[Opening Document passage section]

The road up the Mekong is magic and rough. I started the trip riding north; with Thailand and later Burma on my left thinking that a road following a river should be easy going so I could ease my way into it slowly. I was so very wrong.


We are not in France anymore and the road was carved out of the hillside above the river, obviously to keep it out of floods’ way. The road was hilly and uncontrollable, made up of either very fine sand my tires could not grip or loose gravel they would slip over.



You cannot gain speed by going downhill quickly to make it up the other side: downhill means thanking good fortune for the Specialized hydraulic brakes and at the bottom of the hill there are often little streams you have to ford. The distances between villages are great. The road is empty.

You are alone in the world. 


























Down By The River (2 of 4)


We live on the Mekong. Our lives are measured by her pulse: low in the dry season, she grows islands and vegetation; high in the rainy season, she is like a vein throbbing alongside the City carrying debris at high speed.

[Closing Document passage section]
[Opening Supplied records section]

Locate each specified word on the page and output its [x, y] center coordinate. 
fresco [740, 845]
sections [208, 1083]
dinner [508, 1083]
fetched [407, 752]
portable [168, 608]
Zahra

[Closing Supplied records section]

Exercise prompt: Reproduce the Mekong road passage, starting with "You cannot gain" and going on through "in the world.", changing "little streams" to "shallow creeks". The items have no connection to the Mekong road passage.

Exercise solution:
You cannot gain speed by going downhill quickly to make it up the other side: downhill means thanking good fortune for the Specialized hydraulic brakes and at the bottom of the hill there are often shallow creeks you have to ford. The distances between villages are great. The road is empty.

You are alone in the world.